ACROS Security’s 0patch Service Released Unofficial Patches for Two Actively Exploited Windows Vulnerabilities

WindowsUpdates

ACROS Security’s 0patch program has created non-official fixes for two Windows bugs that Microsoft has failed to repair.

Microsoft revealed earlier this week that it had become aware of targeted attacks using two Windows zero-days related to the way the Adobe Type Manager Library handles PostScript Type 1 fonts.

Adobe said that Microsoft solely sponsors the compromised library and that Adobe users are not at danger.

Hackers will manipulate vulnerabilities by forcing users to open specially designed documents or display them in the Windows preview section. It does not seem necessary to hack bugs from the Internet Explorer or the Outlook test screen.

Security holes affect Windows 10, 7, 8.1, Server 2008, Server 2012, Server 2016, Server 2019, and Web. However, Windows 10 provides security mechanisms that significantly reduce the risk of assaults.

Patches are expected to be published only by Microsoft for its April 2020 protection patches. However, consumers may submit workarounds to avoid abuse. Windows 7 will also be updated, but patches will only be made accessible by Microsoft to clients with an Extended Software Upgrade (ESU) certificate.

In the meantime, 0patch has published an unofficial patch that will be distributed free of charge before the approved patches are carried out by Microsoft. In essence, the 0patch update will only be accessible to its paid customers.
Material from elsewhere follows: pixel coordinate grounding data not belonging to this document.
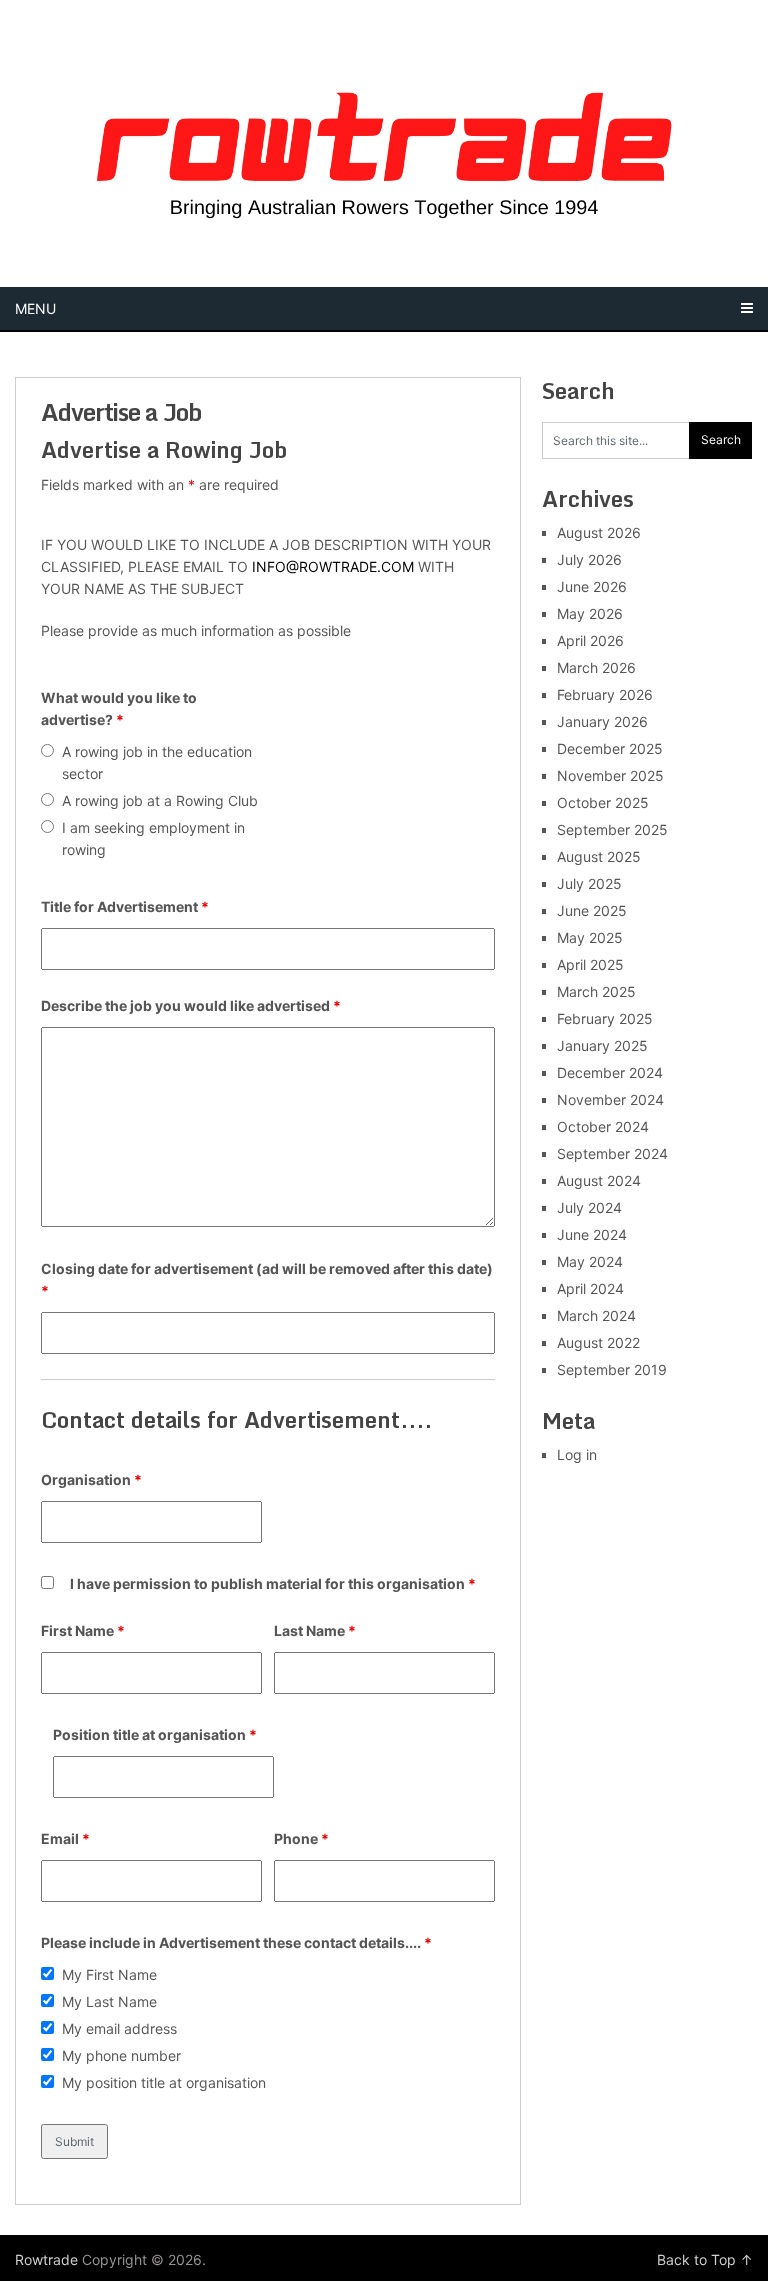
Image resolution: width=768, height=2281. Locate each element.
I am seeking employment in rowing (153, 838)
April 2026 (590, 640)
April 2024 (590, 1288)
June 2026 (592, 586)
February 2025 (605, 1018)
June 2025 (592, 910)
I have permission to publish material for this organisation (273, 1583)
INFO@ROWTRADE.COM (333, 566)
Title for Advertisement (125, 906)
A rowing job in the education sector (157, 762)
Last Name (315, 1630)
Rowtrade (46, 2259)
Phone (301, 1838)
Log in (577, 1454)
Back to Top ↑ (705, 2259)
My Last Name (109, 2001)
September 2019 (612, 1369)
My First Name (109, 1974)
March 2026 (596, 667)
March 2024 (596, 1315)
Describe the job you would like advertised (191, 1005)
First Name (83, 1630)
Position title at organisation (155, 1734)
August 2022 (598, 1342)
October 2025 (603, 802)
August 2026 (599, 532)
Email (65, 1838)
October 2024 (603, 1126)
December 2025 (610, 748)
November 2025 (610, 775)
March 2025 (596, 991)
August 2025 (599, 856)
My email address (119, 2028)
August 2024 (599, 1180)
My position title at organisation (164, 2082)
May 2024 (590, 1261)
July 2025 (589, 883)
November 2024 (610, 1099)
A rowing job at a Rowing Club (160, 800)
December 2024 (610, 1072)
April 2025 (590, 964)
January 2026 (602, 721)
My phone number (121, 2055)
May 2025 (590, 937)
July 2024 (589, 1207)
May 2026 (590, 613)
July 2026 (589, 559)
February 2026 (605, 694)
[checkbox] (47, 1973)
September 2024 (612, 1153)
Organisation (91, 1479)
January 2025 (602, 1045)
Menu (35, 308)
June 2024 (592, 1234)
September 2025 (612, 829)
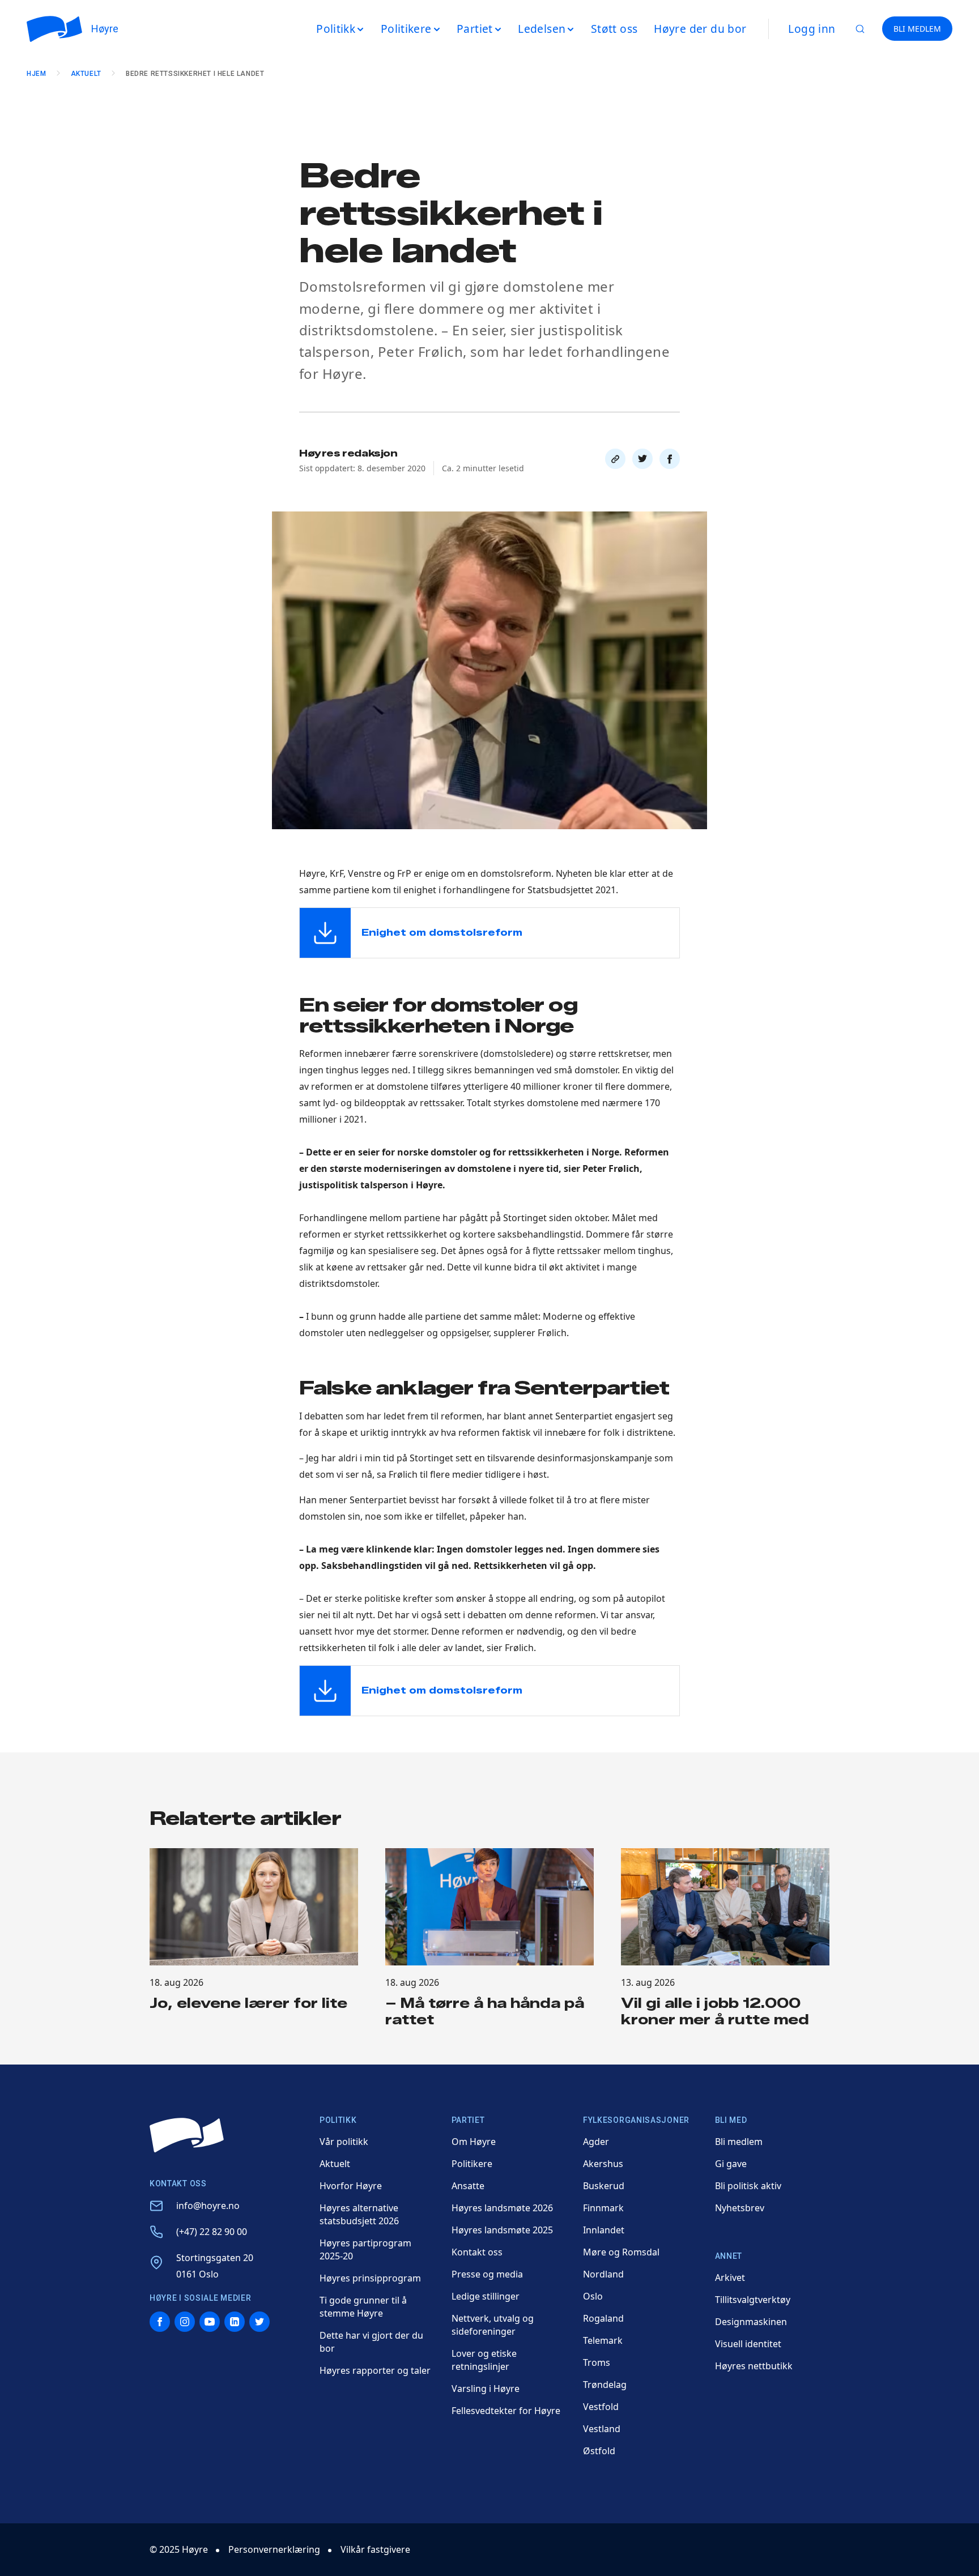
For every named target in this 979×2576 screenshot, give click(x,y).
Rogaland (603, 2318)
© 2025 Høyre (179, 2549)
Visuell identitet (748, 2344)
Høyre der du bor (700, 28)
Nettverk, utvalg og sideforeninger (493, 2325)
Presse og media (487, 2274)
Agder (596, 2141)
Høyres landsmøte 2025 (502, 2230)
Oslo (593, 2296)
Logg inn (811, 28)
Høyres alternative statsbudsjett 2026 (359, 2214)
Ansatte (468, 2186)
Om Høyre (474, 2141)
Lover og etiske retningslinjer (484, 2360)
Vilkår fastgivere (375, 2549)
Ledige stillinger (486, 2296)
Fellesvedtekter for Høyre (506, 2410)
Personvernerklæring (274, 2549)
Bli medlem (739, 2141)
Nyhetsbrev (739, 2208)
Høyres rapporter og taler (375, 2370)
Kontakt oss (477, 2252)
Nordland (603, 2274)
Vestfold (601, 2406)
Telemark (603, 2340)
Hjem (36, 74)
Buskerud (603, 2186)
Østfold (599, 2451)
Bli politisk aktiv (748, 2186)
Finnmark (603, 2208)
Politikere (472, 2163)
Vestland (601, 2429)
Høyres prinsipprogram (370, 2278)
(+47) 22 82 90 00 (211, 2231)
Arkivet (730, 2277)
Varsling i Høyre (486, 2388)
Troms (596, 2362)
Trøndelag (605, 2384)
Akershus (603, 2163)
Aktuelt (86, 74)
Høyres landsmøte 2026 (502, 2208)
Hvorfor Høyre (351, 2186)
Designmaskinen (751, 2321)
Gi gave (731, 2163)
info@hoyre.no (208, 2205)
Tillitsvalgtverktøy (752, 2299)
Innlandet (603, 2230)
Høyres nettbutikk (754, 2366)
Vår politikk (344, 2141)
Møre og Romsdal (621, 2252)
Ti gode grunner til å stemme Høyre (363, 2306)
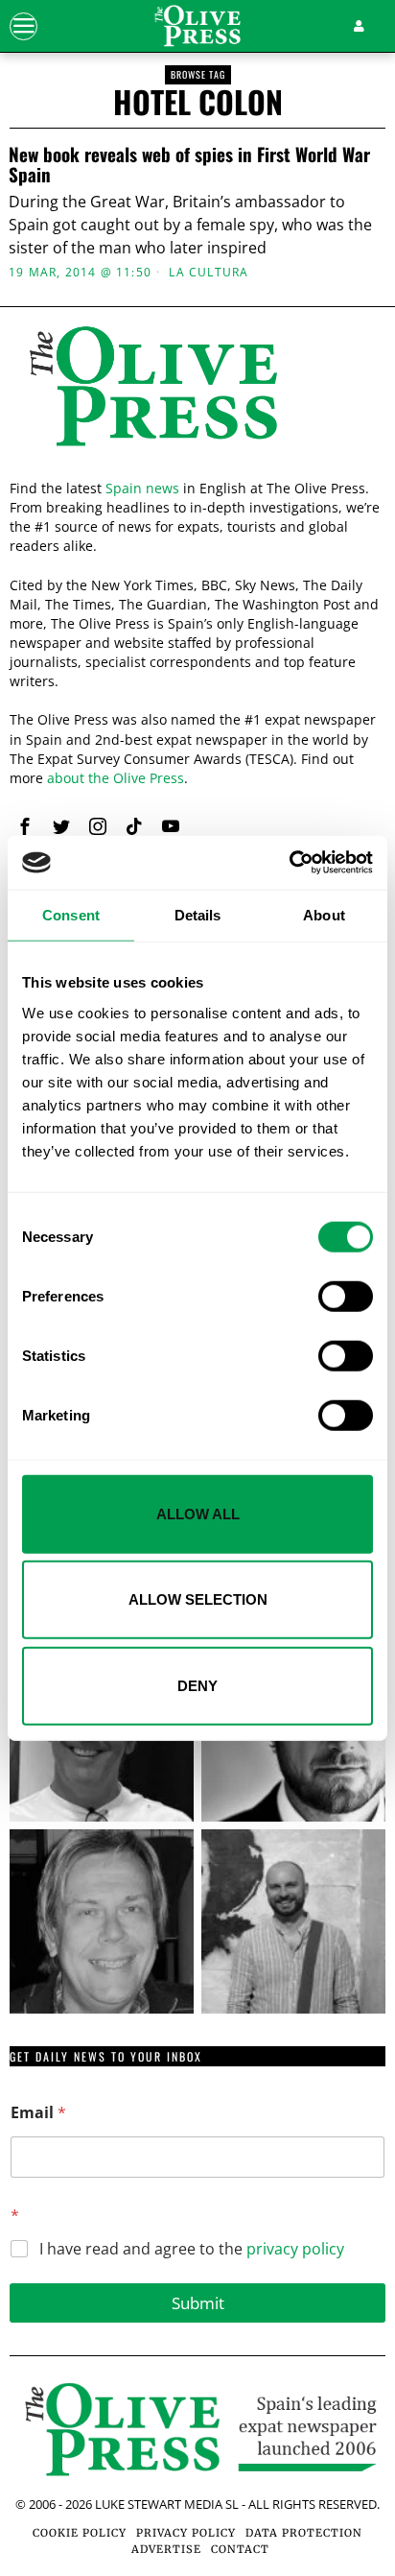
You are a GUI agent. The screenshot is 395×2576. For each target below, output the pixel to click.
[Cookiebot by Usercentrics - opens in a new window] (289, 862)
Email (38, 2113)
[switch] (345, 1295)
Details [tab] (197, 914)
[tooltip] (25, 826)
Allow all (198, 1513)
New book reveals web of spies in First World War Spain (189, 164)
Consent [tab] (71, 914)
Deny (197, 1685)
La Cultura (208, 272)
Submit (198, 2303)
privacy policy (295, 2248)
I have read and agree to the (191, 2249)
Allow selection (197, 1599)
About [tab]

0patch has been applied to Windows 7 and Windows Server 2008 R2 without ESU. Unofficial updates for Windows 7 and Server 2008 R2 with ESU, Windows 8.1, and Windows Server 2012 will also be made. The fix of the business just avoids remote manipulation.

“With this micropatch in place, all applications using Windows GDI for font-related operations will find any Adobe Type 1 PostScript fonts rendered invalid and unable to load,” 0patch explained in a blog post describing its fix.

Mark Funk
Mark Funk is an experienced information security specialist who works with enterprises to mature and improve their enterprise security programs. Previously, he worked as a security news reporter.